After a rough start to the year, it took UMD until the end of October to climb back to .500, but the Bulldogs haven’t looked back since then. They’ve won 11 of their last 13 games, with the exceptions being a loss to Bemidji on Nov. 29 and a tie with Ohio State the following week. With depth at both skater positions, goaltending was their biggest weakness coming into the year, but junior Kayla Black is having by far the best season of her career, with a .933 save percentage and 1.73 goals-against average. Sophomores Kateřina Mrâzovâ and Ashleigh Brykaliuk have broken out to give the Bulldogs a truly competitive arsenal. Minnesota Duluth has also been responsible defensively as one of just eight teams to be averaging less than two goals against per game, and the return of Brigette Lacquette and the emergence of Sidney Morin have made a big difference on the back-end.

9. Ohio State

Ohio State has never posted back-to-back losing seasons, and the team is trying to keep it that way after being two games under .500 in 2013-14. Right now, the Buckeyes stand at 10-8-2, a respectable record for a team with (as of now) the eighth-strongest strength of schedule, according to USCHO’s KRACH rankings. Ohio State’s defense is quietly among the top-10 best in the nation, giving up an average of 25.3 shots per game and 2.20 goals per game. Freshman Kassidy Sauve has seen the bulk of the minutes in net, but recently senior Stacy Danczak has taken over, and she’s posted a 1.38 GAA and .935 save percentage on the year.
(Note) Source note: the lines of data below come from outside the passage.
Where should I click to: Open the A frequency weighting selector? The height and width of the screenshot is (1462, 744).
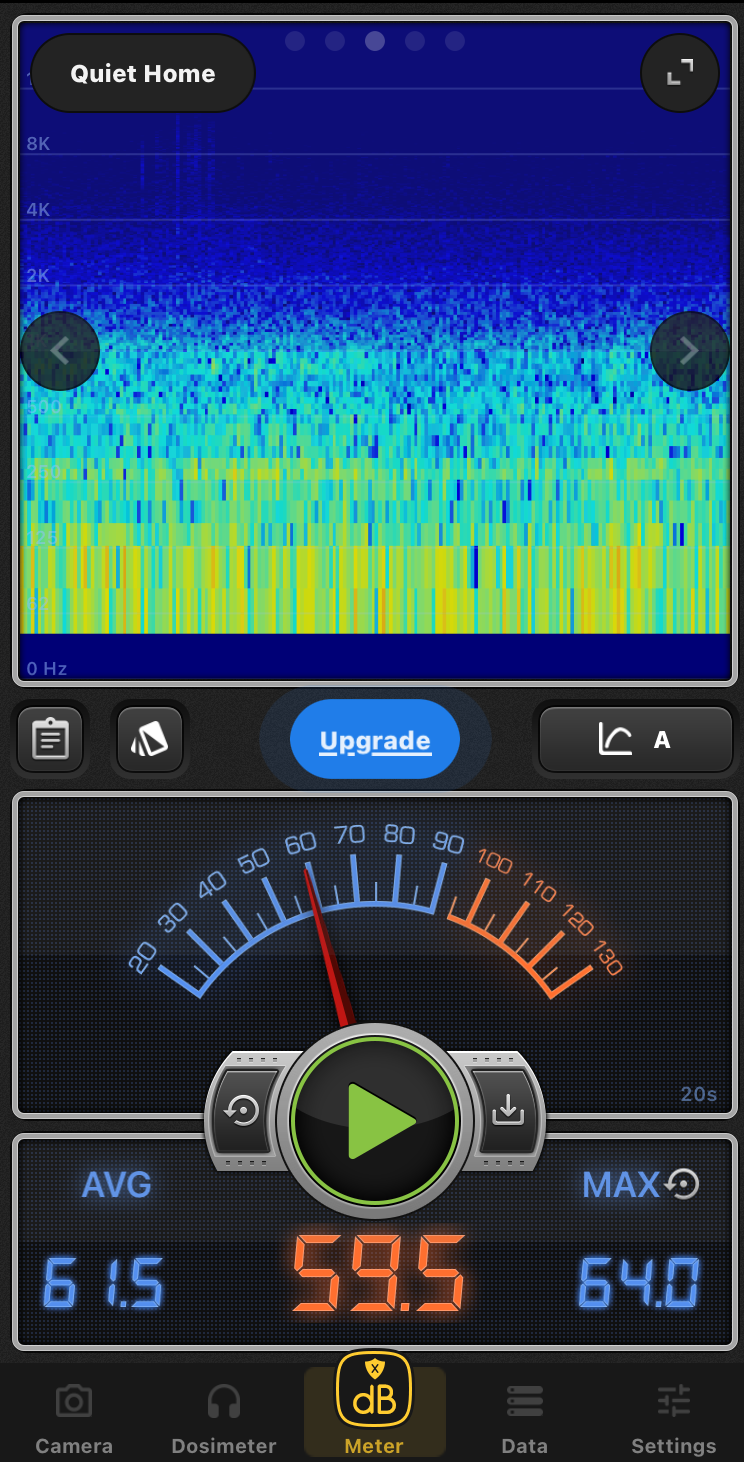636,740
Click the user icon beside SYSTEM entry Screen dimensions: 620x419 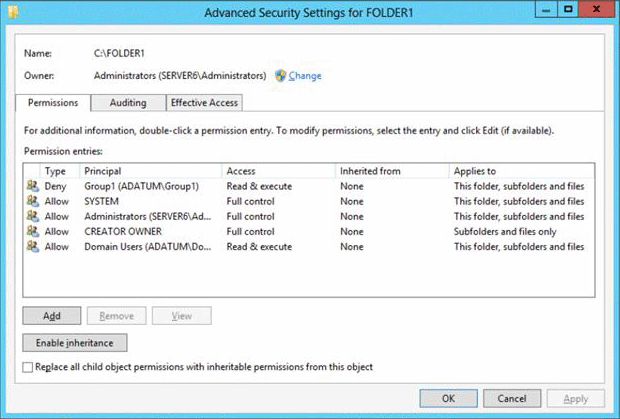[x=31, y=201]
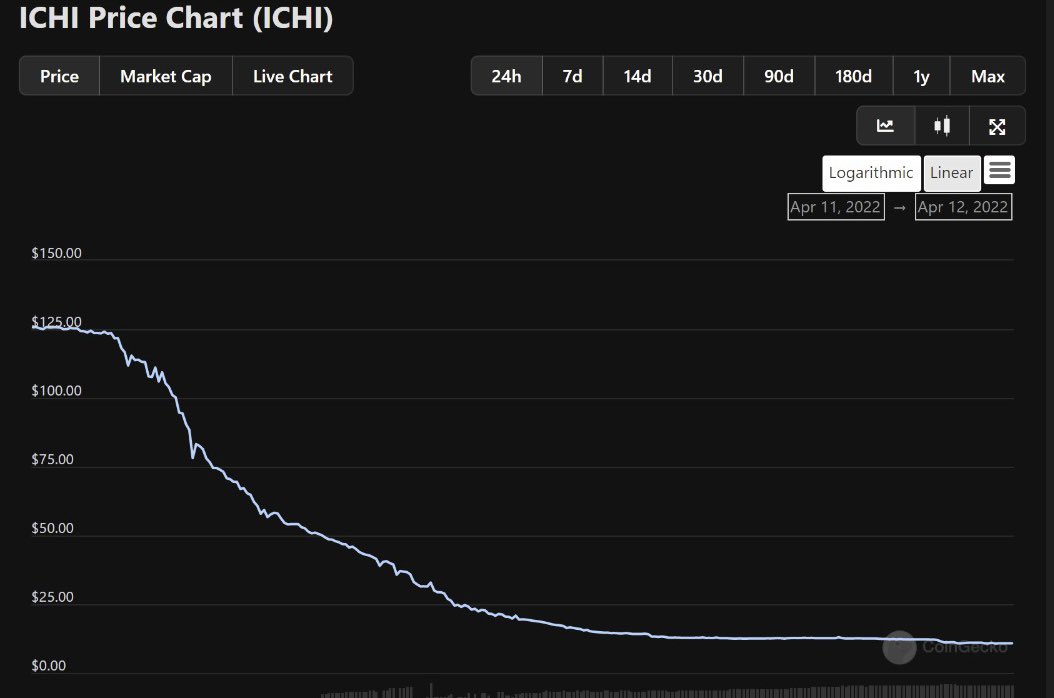The height and width of the screenshot is (698, 1054).
Task: Open the Apr 11, 2022 start date picker
Action: coord(835,207)
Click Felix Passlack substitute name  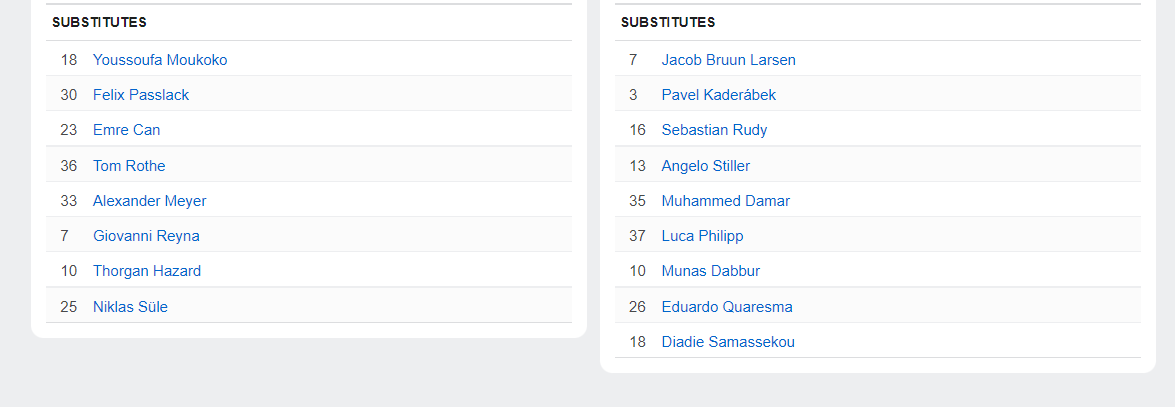(141, 95)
Ohio State lacks a point-per-game player, but Claudia Kepler is building off of a promising rookie year with 14 points in seven games, while upperclassmen Taylor Kuehl and Julia McKinnon have also helped lead the way up front, and Sara and Kari Schmitt have been productive as usual from the blue line.

10. Bemidji State

Things were looking very bright for the Beavers at one point, especially after they came out of a six-game stretch against Minnesota, North Dakota, and Minnesota Duluth with four wins and a tie. It didn’t take long for things to turn sour, however; Bemidji State split with St. Cloud State and then got swept by Ohio State to end 2014 on a three-game losing streak. Brittni Mowat has provided the Beavers with some excellent goaltending (1.57 GAA, .948 save percentage), and their defense has been solid for the most part all season, though it has shown some cracks over the past three weeks. Scoring is without a doubt the biggest problem, as Bemidji State was shut out twice in the last three games. Of the 16 teams averaging less shots per game than the Beavers, only three have a winning record, so it’s becoming clear that they need to find ways to generate more offense if they want to remain in the picture.

Cornell has risen almost as quickly as the Beavers have fallen off, with a four-game unbeaten streak and a good end to the 2014 half of the year with an 8-3 win over Clarkson and a 4-2 victory over St. Lawrence. The Saints are still right there as well; their offense has been pretty productive, though their special teams haven’t been much better than average. Mercyhurst has been on the cusp of showing up in these rankings all season, but the Lakers head into the holiday break right after being swept by Penn State, which does not serve them well.